Сквозь музыку и сверканье явленного рая монах едва различал, что человек произносит какие-то слова. Он заметил лишь слово «время» и дивное слово «порядок». Заметил он и выражение: «Как вы досюда долезли?» Несомненно, этот истинный образ Божий тоже считал, что путь от креста к галерейке ведет вверх, на небесное тело, именуемое Землею.

Вопрос этот повторился столько раз, что отец Михаил, наслаждавшийся сперва самими звуками голоса, решил на него ответить. Он честно сказал, что летел над куполом, но его силою посадили на крест. Услышав это, образ Божий растрогался донельзя и заговорил ласково, как с любимым ребенком. Любовь его дошла до того, что он обнял монаха и осторожно повел по галереям, суля какие-то радости, которые даже анахорету, мало знавшему мир, показались немного чрезмерными. В одном месте приоткрылась дверца; отец Михаил заглянул внутрь и увидел свод небес, на сей раз созданный людьми. Золото, зелень и пурпур свода слагались не в изменчивые гряды облаков, а в четкие фигуры серафимов. Звезды сверкали здесь не наверху, а внизу, над плотною массой людей. Звуки органа сотрясали воздух, едва ли не заглушая еще более дивные звуки — голоса человеческие, взывающие к Богу.

— Нет, не сюда, — сказал образ Божий, усеянный звездами пуговиц. — Идемте-ка дальше, там хорошо, там вас ждет сюрприз, вы очень обрадуетесь...

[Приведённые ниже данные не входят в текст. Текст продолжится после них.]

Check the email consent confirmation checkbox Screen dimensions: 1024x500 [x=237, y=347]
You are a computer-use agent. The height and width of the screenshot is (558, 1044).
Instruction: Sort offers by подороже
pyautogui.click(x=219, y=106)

Отец Михаил кротко пошел дальше. Он не знал, далеко ли до земли, когда открылась еще одна дверь и перед ним засверкала улица. Монах несказанно обрадовался, словно снова стал ребенком. Он смотрел на мостовую деловито, как смотрят дети, от которых она близко. Он ощущал во всей полноте ту радость, которая неведома гордым; радость, которая граничит с унижением, нет, которая от него неотделима. Она ве?дома тем, кто спасся от смерти, и тем, к кому вернулась любовь, и тем, чьи беззакония покрыты. Он наслаждался всем, что видел — не лениво, как эстет, а жадно и мирно, как мальчик, который ест пирожки. Его умиляло, что дома похожи на кубики, и четкость их граней радовала его, словно он сам вырезал их из дерева. Светлые квадраты витрин восхищали его, как восхищают они всех детей. Должно быть, он был самым счастливым из детей человеческих, ибо в те минуты, когда он висел над собором святого Павла, мир исчез и был сотворен на его глазах.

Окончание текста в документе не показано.